Jenkins's "Thread," purportedly based on the myth of Ariadne, resembled the few other Jenkins works I've seen, a gradual accumulation of activity among small groups of dancers performing simultaneously. Building tension was a priority; conceptual clarity was not.
Including Jenkins in the festival amounted to Artistic Director Tomasson's single riskiest move. Though she's been heading her own group for decades, Jenkins is a newcomer to ballet and her choreographic method involves such utterly foreign (to ballet dancers) notions as improvisation, rehearsing in silence and measuring movement phrases in breaths rather than counts.
But risk was not what this festival was about. Its larger design was to focus attention on this company. The event was structured so that the whole lot of premieres could be seen in any three-day span during the run -- a particular boon for the press.

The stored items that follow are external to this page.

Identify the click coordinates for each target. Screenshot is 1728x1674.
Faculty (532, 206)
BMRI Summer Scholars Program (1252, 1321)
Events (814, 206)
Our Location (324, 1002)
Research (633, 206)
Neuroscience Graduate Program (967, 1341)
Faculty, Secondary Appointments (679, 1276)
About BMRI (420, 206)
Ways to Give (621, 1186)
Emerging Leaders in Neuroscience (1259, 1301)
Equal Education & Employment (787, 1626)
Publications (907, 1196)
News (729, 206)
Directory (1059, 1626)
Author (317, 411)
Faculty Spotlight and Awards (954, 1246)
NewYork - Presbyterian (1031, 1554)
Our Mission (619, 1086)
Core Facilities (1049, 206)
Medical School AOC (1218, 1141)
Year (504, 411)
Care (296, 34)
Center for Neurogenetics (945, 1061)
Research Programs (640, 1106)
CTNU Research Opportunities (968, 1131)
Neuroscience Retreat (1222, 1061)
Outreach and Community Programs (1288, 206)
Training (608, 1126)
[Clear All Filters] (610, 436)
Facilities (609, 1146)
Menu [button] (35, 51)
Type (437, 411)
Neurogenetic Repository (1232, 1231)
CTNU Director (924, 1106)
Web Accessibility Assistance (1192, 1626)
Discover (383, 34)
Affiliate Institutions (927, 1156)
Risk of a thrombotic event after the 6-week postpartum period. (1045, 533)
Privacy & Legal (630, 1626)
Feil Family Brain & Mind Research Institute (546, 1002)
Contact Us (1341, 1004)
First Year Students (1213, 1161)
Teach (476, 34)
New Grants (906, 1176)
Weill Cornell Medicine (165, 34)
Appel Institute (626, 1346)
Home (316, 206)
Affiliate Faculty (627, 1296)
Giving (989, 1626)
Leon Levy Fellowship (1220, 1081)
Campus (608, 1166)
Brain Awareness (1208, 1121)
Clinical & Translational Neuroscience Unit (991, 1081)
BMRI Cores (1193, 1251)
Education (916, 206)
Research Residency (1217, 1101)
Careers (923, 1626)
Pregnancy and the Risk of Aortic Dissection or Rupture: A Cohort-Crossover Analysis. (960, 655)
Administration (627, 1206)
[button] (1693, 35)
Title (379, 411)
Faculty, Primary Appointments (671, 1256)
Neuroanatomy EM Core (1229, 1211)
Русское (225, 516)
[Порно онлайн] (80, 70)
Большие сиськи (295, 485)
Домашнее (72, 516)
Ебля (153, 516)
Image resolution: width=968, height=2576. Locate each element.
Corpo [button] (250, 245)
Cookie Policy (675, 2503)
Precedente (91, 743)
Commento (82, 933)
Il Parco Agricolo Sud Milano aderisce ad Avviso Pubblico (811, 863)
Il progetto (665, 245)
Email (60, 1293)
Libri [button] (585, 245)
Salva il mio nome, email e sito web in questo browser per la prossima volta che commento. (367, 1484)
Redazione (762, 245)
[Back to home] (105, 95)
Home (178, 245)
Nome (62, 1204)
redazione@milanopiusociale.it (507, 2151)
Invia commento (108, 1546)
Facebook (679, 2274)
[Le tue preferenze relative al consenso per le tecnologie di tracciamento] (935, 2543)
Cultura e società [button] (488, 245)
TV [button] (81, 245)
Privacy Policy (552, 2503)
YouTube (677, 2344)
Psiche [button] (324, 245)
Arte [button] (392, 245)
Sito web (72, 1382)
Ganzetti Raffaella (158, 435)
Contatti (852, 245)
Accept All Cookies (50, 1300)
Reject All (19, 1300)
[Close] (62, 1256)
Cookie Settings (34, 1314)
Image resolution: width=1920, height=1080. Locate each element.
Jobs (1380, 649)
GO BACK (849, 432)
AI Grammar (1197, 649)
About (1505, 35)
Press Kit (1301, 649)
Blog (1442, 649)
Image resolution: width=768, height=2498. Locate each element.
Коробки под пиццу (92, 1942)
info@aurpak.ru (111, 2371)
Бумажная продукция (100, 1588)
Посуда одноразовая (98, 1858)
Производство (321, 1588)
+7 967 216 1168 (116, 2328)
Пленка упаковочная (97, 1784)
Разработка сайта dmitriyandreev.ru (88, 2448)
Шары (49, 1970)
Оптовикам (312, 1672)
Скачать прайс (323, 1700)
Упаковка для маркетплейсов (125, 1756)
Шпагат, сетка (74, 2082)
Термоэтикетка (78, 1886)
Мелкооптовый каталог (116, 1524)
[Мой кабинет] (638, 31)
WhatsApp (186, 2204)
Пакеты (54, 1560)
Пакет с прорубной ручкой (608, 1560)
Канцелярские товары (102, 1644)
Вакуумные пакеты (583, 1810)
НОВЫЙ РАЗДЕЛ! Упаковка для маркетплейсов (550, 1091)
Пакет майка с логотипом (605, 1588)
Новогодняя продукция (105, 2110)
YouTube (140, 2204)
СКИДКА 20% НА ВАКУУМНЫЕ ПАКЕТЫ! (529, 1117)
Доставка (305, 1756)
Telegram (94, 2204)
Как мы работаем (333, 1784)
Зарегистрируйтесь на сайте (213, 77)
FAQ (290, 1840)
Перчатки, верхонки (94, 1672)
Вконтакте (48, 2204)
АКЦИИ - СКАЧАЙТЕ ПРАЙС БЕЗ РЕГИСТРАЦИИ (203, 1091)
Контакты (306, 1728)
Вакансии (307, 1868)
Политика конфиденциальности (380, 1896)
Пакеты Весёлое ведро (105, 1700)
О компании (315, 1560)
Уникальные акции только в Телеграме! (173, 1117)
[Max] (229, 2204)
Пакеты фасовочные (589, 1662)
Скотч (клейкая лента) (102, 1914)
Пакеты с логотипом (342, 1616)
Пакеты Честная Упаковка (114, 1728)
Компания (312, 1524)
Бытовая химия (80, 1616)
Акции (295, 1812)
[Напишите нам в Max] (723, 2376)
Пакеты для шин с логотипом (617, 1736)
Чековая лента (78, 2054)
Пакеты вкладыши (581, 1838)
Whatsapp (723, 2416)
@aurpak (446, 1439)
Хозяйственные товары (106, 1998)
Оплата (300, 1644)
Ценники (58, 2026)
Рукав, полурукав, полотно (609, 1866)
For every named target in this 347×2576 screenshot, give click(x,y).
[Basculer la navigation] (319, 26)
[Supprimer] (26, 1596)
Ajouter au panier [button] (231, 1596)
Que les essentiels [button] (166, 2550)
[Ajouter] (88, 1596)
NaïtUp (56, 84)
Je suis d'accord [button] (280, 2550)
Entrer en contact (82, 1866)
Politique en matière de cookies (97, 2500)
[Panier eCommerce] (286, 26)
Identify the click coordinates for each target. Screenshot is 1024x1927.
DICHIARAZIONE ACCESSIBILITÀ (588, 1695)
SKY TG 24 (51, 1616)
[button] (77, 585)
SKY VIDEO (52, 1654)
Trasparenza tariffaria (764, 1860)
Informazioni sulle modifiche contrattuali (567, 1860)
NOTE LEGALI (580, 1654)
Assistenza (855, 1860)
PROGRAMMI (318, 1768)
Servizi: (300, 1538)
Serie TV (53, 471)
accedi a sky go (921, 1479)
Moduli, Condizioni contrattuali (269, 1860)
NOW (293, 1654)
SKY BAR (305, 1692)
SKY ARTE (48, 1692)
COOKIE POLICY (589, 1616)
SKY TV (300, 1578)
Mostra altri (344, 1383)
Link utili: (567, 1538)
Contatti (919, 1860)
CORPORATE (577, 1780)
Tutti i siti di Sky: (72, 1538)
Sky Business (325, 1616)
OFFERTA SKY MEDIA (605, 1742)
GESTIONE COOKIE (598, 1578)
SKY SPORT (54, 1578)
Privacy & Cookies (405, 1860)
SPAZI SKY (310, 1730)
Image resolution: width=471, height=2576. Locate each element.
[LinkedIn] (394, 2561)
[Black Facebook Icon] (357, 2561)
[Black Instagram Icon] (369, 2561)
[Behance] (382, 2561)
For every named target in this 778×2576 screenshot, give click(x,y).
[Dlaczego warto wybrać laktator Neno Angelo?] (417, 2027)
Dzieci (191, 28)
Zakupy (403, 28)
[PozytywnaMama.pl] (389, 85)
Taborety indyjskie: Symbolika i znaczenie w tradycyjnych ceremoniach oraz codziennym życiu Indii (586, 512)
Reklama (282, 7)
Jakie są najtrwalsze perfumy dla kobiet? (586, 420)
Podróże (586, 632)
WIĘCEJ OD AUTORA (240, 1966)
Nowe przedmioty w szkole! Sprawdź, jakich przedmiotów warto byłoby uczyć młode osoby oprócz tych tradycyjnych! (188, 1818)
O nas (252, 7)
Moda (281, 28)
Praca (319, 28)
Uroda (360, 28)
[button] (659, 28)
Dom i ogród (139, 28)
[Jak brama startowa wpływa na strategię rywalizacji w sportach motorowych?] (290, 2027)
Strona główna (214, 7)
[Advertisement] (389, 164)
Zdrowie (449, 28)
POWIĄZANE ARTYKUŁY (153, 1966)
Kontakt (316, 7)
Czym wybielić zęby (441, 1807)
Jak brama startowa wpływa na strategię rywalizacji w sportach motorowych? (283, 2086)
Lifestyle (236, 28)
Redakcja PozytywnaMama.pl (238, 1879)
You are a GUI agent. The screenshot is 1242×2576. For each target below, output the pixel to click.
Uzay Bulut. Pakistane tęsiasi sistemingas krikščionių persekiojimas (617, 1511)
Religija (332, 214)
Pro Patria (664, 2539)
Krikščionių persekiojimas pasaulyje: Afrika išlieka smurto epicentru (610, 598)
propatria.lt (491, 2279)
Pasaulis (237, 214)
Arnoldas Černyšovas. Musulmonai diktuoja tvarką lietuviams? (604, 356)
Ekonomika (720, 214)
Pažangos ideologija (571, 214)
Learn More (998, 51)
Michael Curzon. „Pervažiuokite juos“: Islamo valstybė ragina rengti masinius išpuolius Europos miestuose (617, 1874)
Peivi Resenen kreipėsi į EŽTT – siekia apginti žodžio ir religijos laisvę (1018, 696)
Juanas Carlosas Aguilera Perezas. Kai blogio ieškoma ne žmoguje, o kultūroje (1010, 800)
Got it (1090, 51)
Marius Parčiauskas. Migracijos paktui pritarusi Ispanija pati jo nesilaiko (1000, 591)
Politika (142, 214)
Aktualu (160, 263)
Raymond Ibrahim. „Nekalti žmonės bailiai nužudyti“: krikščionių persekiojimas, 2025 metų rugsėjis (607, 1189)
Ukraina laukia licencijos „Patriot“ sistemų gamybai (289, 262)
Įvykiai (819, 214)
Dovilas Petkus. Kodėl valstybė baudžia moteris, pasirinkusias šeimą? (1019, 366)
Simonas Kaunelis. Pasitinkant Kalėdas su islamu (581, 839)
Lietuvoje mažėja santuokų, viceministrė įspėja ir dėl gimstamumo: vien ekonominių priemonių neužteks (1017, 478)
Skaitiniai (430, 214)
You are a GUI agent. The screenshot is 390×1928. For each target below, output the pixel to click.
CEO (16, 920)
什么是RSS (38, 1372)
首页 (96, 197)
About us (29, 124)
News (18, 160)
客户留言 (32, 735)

"It was a marketing strategy," Tomasson explained in his small office in the opera house a few days after the festival opened. A genial, soft-spoken man, he sported the air of a creative intellectual in jeans and a V-neck sweater, with fashionably square black-rimmed glasses dominating his pale Nordic looks.
"With this climate in newspapers, they are probably not going to send a writer here for 10 days. So what if I do it in three?" Blue eyes wide, he smacked a fist into his open palm in triumph. "It's never been done before!"
Tomasson rejected the idea of a retrospective in this 75th-anniversary season. "I felt we should be who we are now, and look forward," he said. "I don't want to play it safe."
Yet he did play it safe, in many respects. The festival idea was "really attractive for fundraising," said the ballet's executive director, Glenn McCoy. Learning of Tomasson's plans, "I thought there was a lot of upside potential on the revenue side," he said, and he was right. Money was raised through a $90,000 National Endowment for the Arts grant and more than a dozen foundations and private donors who gave at least $250,000; many gave more, he said.
Tomasson also minimized his risk by engaging well-established choreographers. Where was the talent we'd never heard of, the fresh voice? Who has the courage to find him or her? That won't happen in San Francisco, at least not anytime soon. The company has just released its 2009 season schedule, which reprises six of the 10 pieces from the New Works Festival. They will be interspersed with ballets by the always dependable Balanchine and a new production of, yes, "Swan Lake."